**MATERIALS PROVIDED**
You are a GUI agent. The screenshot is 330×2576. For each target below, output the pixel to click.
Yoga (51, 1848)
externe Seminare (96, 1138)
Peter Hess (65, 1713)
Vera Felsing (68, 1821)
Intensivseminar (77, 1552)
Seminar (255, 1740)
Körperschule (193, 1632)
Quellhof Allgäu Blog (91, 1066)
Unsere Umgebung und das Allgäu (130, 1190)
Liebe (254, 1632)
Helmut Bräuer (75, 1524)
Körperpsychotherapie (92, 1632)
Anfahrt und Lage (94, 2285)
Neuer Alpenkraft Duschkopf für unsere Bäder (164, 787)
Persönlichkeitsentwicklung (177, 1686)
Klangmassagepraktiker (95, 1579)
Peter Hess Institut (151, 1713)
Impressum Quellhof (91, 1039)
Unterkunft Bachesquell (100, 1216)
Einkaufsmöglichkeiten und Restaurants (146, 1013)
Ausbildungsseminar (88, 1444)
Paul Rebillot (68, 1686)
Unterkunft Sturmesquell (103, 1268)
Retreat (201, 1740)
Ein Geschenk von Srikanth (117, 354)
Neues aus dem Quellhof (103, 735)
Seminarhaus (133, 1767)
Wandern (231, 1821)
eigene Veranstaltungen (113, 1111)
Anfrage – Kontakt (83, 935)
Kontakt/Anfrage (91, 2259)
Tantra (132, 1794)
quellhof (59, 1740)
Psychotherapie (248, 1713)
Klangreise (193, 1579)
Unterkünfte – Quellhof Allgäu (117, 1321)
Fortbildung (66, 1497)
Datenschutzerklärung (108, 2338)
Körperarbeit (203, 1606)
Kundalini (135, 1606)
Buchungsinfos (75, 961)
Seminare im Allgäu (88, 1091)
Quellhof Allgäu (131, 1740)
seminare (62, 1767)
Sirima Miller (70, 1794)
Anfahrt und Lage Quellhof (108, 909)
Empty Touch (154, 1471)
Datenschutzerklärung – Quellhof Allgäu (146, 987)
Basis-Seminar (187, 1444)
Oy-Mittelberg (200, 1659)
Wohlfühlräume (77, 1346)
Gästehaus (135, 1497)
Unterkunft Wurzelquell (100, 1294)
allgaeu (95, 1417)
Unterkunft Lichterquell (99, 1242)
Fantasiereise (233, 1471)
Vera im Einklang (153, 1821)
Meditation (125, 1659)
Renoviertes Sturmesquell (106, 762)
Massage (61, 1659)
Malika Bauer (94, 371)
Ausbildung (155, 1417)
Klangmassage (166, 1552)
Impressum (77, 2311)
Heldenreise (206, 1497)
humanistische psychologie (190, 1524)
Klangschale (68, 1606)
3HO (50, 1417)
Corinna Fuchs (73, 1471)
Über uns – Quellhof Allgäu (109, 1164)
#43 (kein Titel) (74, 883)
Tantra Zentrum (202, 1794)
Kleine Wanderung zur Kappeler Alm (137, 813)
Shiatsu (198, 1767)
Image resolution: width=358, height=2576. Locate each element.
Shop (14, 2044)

---

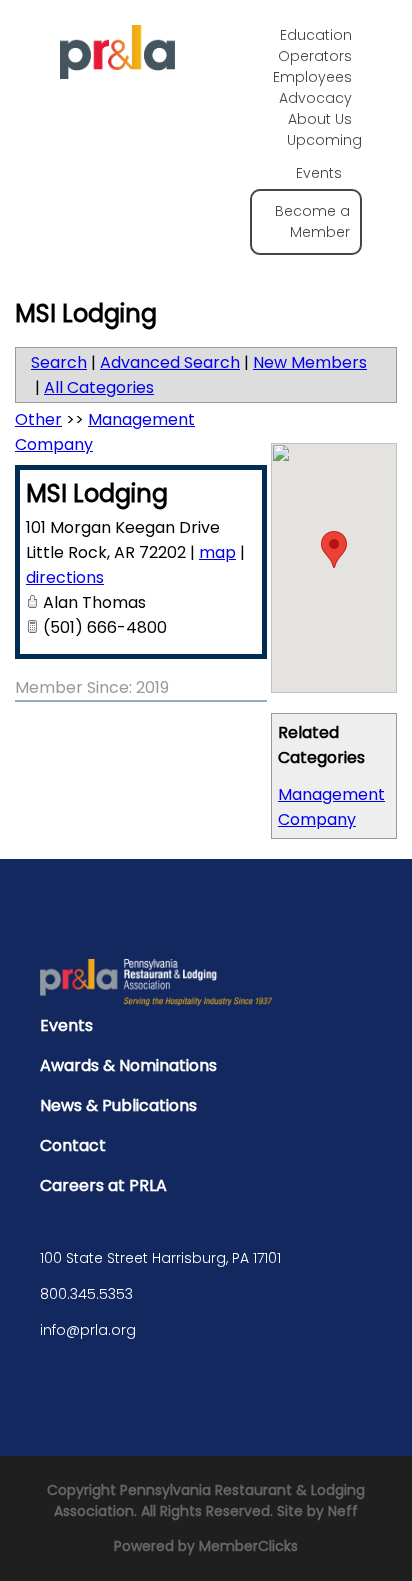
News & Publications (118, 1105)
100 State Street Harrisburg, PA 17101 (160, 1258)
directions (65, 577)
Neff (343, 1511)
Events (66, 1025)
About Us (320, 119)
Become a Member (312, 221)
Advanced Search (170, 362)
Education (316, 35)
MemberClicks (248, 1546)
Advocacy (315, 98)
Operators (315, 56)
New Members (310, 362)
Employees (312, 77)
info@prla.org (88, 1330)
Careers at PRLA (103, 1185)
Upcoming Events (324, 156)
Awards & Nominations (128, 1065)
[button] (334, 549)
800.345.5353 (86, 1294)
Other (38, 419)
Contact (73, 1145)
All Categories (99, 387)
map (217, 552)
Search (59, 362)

**ACTIVITY**
In the data above, which lines lie between the line with "New Members (310, 362)" and the line with "Search (59, 362)", inclusive? Print those lines exactly and nothing else.

**TASK RESULT**
New Members (310, 362)
Employees (312, 77)
info@prla.org (88, 1330)
Careers at PRLA (103, 1185)
Upcoming Events (324, 156)
Awards & Nominations (128, 1065)
[button] (334, 549)
800.345.5353 (86, 1294)
Other (38, 419)
Contact (73, 1145)
All Categories (99, 387)
map (217, 552)
Search (59, 362)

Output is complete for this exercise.